Filter the entries for lines with the word "checkbox".

(Stored data entries)
--
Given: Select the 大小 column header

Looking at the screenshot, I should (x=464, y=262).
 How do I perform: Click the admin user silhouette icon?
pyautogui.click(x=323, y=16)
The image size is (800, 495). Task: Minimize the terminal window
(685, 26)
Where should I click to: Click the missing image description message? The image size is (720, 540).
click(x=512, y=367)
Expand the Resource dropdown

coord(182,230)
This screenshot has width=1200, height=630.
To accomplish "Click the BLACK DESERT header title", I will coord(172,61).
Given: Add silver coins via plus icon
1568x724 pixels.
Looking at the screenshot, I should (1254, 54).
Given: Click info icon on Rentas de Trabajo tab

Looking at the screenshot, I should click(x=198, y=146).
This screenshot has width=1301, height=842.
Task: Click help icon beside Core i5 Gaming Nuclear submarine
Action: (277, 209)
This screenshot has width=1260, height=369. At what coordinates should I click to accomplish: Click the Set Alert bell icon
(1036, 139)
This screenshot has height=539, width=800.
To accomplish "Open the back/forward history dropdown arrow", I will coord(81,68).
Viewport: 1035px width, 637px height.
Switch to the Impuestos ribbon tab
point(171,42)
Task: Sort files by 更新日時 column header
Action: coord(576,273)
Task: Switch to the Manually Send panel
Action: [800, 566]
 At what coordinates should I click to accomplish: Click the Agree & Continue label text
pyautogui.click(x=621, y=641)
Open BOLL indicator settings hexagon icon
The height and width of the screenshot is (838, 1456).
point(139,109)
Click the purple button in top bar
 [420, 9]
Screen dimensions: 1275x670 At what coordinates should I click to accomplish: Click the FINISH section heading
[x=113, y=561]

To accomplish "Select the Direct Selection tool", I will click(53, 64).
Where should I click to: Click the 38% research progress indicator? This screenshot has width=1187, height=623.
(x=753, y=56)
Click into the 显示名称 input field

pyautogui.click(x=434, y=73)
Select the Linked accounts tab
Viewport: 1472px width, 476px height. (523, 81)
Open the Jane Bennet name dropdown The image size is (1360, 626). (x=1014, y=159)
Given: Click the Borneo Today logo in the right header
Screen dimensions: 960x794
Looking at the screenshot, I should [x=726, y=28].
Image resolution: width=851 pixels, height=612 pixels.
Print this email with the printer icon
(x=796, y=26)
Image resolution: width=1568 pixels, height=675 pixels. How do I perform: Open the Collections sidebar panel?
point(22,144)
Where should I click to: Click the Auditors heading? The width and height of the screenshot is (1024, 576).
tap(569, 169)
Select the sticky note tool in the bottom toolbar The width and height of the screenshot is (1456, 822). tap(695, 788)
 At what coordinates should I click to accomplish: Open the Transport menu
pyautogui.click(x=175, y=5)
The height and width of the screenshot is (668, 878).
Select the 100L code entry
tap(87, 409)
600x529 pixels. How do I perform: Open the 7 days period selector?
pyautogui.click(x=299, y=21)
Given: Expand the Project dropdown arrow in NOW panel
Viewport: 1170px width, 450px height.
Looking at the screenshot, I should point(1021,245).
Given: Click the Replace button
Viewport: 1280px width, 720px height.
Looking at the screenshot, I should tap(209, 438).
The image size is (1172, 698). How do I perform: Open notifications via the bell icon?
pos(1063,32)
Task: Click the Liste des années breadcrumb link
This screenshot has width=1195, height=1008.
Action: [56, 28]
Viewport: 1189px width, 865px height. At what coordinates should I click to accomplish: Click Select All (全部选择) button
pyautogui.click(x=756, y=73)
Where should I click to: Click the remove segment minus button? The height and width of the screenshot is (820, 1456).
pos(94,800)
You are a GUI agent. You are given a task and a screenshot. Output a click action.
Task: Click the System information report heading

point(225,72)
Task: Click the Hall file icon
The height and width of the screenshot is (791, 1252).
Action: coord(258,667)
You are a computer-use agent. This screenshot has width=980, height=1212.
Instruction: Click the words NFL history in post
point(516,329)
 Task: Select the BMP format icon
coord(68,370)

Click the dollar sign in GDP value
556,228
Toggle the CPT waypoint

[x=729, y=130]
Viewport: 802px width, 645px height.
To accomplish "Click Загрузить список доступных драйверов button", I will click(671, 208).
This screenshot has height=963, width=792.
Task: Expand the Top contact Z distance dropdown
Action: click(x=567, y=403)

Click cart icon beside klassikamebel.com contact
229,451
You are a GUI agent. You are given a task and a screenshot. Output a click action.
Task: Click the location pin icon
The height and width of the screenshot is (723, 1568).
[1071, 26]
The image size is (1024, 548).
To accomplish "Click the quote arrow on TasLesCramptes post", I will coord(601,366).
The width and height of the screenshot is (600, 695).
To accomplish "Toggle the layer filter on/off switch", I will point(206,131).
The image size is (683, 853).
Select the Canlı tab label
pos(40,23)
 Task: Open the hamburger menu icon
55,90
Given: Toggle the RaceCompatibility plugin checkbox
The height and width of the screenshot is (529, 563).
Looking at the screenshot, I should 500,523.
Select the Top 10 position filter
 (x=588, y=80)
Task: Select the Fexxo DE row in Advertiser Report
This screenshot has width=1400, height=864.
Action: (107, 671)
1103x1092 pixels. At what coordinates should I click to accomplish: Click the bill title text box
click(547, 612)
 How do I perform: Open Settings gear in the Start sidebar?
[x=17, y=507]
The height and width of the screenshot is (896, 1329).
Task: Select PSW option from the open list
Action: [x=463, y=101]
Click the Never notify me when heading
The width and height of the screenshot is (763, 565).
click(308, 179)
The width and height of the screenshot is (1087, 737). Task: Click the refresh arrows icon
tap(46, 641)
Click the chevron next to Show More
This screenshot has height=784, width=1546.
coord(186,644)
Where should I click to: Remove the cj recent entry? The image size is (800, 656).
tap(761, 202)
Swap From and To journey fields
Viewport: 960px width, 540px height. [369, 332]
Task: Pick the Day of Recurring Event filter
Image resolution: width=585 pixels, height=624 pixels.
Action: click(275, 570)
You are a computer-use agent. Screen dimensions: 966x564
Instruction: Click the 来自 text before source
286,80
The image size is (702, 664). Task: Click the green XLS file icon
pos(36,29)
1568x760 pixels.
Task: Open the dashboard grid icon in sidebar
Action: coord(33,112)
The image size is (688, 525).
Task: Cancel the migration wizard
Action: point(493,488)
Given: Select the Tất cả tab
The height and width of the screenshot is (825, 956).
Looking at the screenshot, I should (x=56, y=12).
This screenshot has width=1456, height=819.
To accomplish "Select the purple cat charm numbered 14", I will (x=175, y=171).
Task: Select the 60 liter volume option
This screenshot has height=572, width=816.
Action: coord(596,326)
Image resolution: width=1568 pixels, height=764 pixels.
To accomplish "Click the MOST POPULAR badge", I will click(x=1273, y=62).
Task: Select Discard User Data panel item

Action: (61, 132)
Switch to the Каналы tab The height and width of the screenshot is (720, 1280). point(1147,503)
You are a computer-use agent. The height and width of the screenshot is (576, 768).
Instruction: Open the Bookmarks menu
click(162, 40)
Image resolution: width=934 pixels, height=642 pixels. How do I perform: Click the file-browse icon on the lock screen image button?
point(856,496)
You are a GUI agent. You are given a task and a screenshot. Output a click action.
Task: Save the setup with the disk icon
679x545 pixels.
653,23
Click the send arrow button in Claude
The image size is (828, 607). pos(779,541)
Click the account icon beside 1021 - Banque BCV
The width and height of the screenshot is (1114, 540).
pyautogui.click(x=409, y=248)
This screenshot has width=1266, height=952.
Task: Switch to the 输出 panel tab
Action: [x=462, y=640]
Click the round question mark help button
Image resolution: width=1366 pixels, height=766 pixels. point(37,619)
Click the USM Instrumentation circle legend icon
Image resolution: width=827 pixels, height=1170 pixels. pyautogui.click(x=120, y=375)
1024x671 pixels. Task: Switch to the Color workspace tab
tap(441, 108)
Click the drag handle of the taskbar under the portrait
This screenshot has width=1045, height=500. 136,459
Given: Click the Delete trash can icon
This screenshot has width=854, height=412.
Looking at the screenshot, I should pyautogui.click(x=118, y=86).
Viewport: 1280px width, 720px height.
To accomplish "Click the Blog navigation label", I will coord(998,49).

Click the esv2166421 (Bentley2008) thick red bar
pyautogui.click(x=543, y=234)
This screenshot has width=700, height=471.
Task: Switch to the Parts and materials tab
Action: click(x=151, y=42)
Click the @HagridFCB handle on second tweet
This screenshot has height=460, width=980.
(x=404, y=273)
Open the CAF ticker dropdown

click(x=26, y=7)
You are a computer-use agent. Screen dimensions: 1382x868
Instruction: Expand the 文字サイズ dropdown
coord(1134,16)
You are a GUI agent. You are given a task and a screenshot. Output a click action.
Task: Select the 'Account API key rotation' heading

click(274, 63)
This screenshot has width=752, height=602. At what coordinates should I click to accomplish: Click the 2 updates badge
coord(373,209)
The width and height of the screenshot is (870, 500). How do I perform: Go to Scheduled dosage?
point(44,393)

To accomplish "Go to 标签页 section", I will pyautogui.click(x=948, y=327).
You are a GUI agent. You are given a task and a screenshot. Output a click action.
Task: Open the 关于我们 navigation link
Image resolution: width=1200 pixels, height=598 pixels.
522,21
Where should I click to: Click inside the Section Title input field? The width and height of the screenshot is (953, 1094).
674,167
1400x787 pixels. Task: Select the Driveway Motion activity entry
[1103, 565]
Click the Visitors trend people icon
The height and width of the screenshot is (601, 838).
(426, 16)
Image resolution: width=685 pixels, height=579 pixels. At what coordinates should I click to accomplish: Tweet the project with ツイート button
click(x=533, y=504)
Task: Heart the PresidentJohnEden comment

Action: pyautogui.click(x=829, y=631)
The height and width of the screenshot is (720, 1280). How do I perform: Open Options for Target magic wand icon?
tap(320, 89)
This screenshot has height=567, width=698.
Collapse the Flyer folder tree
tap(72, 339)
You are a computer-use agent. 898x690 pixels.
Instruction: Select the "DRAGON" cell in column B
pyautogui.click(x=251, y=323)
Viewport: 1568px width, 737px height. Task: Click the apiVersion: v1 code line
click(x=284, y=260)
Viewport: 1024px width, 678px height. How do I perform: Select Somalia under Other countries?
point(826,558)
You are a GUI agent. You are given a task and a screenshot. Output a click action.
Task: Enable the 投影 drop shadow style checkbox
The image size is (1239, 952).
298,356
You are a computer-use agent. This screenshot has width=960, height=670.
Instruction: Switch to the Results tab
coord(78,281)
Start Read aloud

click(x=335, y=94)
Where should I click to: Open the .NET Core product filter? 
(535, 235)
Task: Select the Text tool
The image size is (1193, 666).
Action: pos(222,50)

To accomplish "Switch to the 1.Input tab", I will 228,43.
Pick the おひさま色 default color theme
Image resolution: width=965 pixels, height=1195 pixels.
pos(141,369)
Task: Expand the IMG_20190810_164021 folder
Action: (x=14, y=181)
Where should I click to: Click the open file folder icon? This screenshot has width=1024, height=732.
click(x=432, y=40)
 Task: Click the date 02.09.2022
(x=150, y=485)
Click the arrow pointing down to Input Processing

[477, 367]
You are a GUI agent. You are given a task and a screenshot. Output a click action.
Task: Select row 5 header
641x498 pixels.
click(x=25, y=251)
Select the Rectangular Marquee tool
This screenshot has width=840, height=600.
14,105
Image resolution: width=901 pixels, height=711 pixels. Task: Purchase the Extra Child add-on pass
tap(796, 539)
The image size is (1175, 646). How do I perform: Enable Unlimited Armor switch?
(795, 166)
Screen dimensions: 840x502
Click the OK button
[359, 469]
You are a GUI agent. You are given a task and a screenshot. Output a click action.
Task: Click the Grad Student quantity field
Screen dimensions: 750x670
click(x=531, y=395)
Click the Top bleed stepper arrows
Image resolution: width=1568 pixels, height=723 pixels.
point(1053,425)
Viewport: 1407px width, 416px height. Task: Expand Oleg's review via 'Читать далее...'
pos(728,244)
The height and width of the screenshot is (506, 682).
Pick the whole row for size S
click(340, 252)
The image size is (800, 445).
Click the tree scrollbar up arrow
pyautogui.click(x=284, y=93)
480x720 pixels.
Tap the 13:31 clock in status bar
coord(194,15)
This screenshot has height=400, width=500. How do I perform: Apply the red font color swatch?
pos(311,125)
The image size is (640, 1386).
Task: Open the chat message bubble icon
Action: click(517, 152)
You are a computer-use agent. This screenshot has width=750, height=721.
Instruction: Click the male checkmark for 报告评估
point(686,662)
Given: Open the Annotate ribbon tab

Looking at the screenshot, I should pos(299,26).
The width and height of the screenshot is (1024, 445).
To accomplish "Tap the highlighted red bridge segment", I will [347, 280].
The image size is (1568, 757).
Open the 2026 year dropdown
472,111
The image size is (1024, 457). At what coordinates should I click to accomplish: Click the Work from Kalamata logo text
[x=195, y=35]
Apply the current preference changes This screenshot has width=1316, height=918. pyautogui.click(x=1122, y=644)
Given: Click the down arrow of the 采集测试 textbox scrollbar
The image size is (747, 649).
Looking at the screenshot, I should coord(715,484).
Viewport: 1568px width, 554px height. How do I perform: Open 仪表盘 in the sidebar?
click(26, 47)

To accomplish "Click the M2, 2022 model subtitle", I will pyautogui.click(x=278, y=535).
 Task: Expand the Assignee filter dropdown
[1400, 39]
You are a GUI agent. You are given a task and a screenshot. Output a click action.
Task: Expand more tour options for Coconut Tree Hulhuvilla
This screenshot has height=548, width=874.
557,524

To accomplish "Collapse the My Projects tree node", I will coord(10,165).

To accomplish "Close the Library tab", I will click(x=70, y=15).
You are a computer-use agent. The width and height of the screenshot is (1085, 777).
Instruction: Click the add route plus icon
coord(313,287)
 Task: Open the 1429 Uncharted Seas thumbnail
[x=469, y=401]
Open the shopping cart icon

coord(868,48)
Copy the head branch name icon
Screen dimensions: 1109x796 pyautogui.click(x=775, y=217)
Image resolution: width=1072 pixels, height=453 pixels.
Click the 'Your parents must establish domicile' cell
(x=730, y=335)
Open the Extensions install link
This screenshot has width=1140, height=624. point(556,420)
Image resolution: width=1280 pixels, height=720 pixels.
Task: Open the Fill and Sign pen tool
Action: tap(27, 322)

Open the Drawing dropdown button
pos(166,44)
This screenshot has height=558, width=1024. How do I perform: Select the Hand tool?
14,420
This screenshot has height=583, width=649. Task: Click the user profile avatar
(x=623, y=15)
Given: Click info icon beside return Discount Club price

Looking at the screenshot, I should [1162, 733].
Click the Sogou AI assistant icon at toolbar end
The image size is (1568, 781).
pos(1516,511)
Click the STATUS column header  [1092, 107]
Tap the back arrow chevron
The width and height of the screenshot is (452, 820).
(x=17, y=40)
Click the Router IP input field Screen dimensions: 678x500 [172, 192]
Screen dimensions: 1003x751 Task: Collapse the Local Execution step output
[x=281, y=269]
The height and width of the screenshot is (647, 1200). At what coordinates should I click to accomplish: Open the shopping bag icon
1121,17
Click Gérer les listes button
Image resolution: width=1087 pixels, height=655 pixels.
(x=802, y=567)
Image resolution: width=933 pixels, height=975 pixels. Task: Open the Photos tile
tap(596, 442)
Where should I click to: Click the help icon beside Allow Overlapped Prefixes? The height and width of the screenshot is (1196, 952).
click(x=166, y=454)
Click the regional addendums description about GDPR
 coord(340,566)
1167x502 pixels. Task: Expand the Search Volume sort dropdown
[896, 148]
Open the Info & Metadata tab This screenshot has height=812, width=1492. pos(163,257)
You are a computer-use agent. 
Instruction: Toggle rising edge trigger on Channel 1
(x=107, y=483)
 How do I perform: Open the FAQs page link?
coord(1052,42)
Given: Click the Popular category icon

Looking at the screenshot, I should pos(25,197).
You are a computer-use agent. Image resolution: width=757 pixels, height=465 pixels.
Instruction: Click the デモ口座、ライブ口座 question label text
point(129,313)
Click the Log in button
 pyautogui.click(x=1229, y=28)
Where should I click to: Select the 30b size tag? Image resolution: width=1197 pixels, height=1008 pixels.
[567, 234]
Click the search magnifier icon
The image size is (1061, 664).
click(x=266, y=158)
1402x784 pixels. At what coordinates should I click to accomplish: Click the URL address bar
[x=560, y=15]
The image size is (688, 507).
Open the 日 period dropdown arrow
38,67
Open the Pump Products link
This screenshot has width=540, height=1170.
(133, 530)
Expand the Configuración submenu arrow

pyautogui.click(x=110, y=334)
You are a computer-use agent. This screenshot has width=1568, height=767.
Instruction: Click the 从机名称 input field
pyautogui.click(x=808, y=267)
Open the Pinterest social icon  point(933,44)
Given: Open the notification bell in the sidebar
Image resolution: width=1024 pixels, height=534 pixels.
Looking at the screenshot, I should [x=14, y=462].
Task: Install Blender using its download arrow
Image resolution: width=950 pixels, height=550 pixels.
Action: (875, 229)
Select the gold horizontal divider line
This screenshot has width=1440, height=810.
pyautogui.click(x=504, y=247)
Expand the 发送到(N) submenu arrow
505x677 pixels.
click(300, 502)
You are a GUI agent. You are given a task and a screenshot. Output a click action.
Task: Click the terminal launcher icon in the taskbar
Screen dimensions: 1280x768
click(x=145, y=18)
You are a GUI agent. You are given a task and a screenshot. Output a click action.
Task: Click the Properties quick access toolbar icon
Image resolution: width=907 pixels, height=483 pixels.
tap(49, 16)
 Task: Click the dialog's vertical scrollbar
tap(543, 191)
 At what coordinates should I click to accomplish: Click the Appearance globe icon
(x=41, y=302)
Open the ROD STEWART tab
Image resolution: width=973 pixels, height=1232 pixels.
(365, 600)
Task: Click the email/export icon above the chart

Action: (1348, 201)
--
Result:
Given: Toggle the RaceCompatibility plugin checkbox
Task: Enable the 投影 drop shadow style checkbox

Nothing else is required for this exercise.